*To do*: Can you render the rows below as a numbered list, leaving out any blank lines?

*Task inputs*:
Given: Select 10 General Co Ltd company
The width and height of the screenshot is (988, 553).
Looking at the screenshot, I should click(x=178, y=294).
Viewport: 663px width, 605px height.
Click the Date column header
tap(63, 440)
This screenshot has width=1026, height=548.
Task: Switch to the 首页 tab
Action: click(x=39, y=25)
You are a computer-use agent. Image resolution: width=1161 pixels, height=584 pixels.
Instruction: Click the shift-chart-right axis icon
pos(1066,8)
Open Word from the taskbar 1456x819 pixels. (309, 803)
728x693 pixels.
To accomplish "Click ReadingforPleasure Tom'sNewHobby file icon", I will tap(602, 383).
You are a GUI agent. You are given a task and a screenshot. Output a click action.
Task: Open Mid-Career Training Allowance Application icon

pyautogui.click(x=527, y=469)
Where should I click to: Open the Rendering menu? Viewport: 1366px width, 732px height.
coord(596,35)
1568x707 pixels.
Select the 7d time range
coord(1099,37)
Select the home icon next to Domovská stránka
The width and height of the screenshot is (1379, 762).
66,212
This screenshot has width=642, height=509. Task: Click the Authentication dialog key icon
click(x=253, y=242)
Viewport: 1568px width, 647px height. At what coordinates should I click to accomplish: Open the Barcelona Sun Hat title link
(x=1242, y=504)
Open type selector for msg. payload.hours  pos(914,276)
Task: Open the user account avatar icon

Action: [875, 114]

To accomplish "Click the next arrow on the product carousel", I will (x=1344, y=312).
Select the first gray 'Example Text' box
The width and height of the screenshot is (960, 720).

*Task solution*:
1. Given: Select 10 General Co Ltd company
2. The width and height of the screenshot is (988, 553).
3. Looking at the screenshot, I should click(x=178, y=294).
4. Viewport: 663px width, 605px height.
5. Click the Date column header
6. tap(63, 440)
7. This screenshot has width=1026, height=548.
8. Task: Switch to the 首页 tab
9. Action: click(x=39, y=25)
10. You are a computer-use agent. Image resolution: width=1161 pixels, height=584 pixels.
11. Instruction: Click the shift-chart-right axis icon
12. pos(1066,8)
13. Open Word from the taskbar 1456x819 pixels. (309, 803)
14. 728x693 pixels.
15. To accomplish "Click ReadingforPleasure Tom'sNewHobby file icon", I will tap(602, 383).
16. You are a GUI agent. You are given a task and a screenshot. Output a click action.
17. Task: Open Mid-Career Training Allowance Application icon
18. pyautogui.click(x=527, y=469)
19. Where should I click to: Open the Rendering menu? Viewport: 1366px width, 732px height.
20. coord(596,35)
21. 1568x707 pixels.
22. Select the 7d time range
23. coord(1099,37)
24. Select the home icon next to Domovská stránka
25. The width and height of the screenshot is (1379, 762).
26. 66,212
27. This screenshot has width=642, height=509. Task: Click the Authentication dialog key icon
28. click(x=253, y=242)
29. Viewport: 1568px width, 647px height. At what coordinates should I click to accomplish: Open the Barcelona Sun Hat title link
30. (x=1242, y=504)
31. Open type selector for msg. payload.hours  pos(914,276)
32. Task: Open the user account avatar icon
33. Action: [875, 114]
34. To accomplish "Click the next arrow on the product carousel", I will (x=1344, y=312).
35. Select the first gray 'Example Text' box
36. The width and height of the screenshot is (960, 720).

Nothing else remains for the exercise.